[Collected data entries]
################

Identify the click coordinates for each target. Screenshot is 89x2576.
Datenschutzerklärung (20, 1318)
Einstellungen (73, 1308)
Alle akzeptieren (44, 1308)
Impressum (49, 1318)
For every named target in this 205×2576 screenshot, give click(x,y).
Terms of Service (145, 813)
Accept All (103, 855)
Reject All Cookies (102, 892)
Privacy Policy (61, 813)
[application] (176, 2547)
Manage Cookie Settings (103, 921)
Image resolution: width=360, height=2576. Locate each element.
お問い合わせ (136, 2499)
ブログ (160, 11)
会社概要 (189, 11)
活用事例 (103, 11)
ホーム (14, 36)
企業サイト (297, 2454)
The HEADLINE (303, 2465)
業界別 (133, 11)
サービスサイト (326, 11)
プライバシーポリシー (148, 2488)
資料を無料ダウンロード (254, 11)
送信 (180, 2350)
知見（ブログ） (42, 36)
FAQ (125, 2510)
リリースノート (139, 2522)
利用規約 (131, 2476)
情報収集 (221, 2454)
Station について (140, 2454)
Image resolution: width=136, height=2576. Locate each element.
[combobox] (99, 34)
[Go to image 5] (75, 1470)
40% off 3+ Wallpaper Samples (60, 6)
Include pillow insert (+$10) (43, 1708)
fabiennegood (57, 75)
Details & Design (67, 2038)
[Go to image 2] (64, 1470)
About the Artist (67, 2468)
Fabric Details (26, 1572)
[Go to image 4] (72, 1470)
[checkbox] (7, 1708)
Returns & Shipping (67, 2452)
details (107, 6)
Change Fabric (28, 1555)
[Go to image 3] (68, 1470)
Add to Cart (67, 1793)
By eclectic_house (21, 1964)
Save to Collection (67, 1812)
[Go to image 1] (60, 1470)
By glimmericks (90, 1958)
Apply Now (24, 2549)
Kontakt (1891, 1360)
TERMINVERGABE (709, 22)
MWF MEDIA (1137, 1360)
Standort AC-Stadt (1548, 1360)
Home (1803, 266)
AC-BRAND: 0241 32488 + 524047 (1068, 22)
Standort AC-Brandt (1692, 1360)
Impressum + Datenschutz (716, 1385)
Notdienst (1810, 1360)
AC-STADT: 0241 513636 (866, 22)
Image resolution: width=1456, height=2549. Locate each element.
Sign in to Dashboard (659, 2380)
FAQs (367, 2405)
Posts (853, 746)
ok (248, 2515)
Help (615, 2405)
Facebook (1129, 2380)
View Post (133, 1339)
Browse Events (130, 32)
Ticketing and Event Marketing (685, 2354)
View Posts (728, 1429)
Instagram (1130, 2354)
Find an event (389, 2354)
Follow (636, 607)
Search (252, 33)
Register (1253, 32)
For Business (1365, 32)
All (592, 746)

################

| Work request |
Would you filter the records and copy each line that contains the word "element"?

| Response |
Image resolution: width=360, height=2576. Locate each element.
Image resolution: width=136, height=2576. Locate each element.
Image resolution: width=1456, height=2549. Locate each element.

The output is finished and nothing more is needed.